Strength Training: 15 minutes of core strength daily

Weekly Totals: 20 hours & 8 minutes
3×30 minutes of full body strength training
30 minutes of yoga

Attitude of Gratitude:

What can you do in this moment?

Climbing out of the darkness and into the light one step at a time by staying focused and present in this moment. 💙💛
Thank you, Nick with Vitality Massage for keeping me healthy and active!
So grateful to GET the opportunity to swim, bike, and run in the same day!
Session priming is where it’s at! When you take the time to mentally prepare for the work to come, anything is possible!
And with that, I’ve made to the top of Mt. Everest!

My goal was to climb to the top of Mt. Everest (29,029 feet of elevation) during the month of March on the bike.
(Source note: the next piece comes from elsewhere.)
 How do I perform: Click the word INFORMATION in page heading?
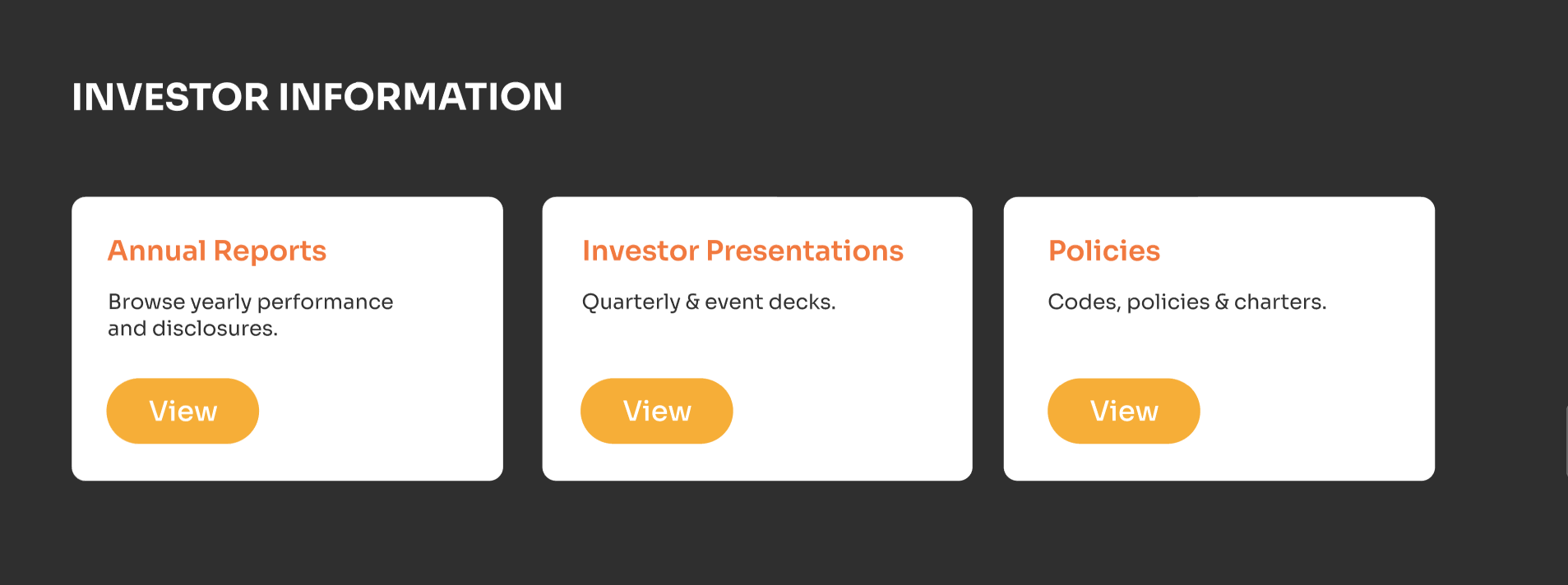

Saturday I surpassed that elevation goal and it isn’t even the end of the month yet.

30,450 feet and I’m still climbing! #LFG ⚡️
Grateful we get to spend time with these two + get them new running shoes for track…Isabella didn’t want her picture taken.🤪
Jersey got to go to the running shoe store and snuggle with her people in the sun. 🥰
Putting in the work and enjoying the process.
Getting my Normatec Recovery squeeze on!
After running, we snuggle! 🥰

What were your highlights from week 12 of 2022?! Do you stick with conventional training methods or do you try new things and experiment to see what works for you?!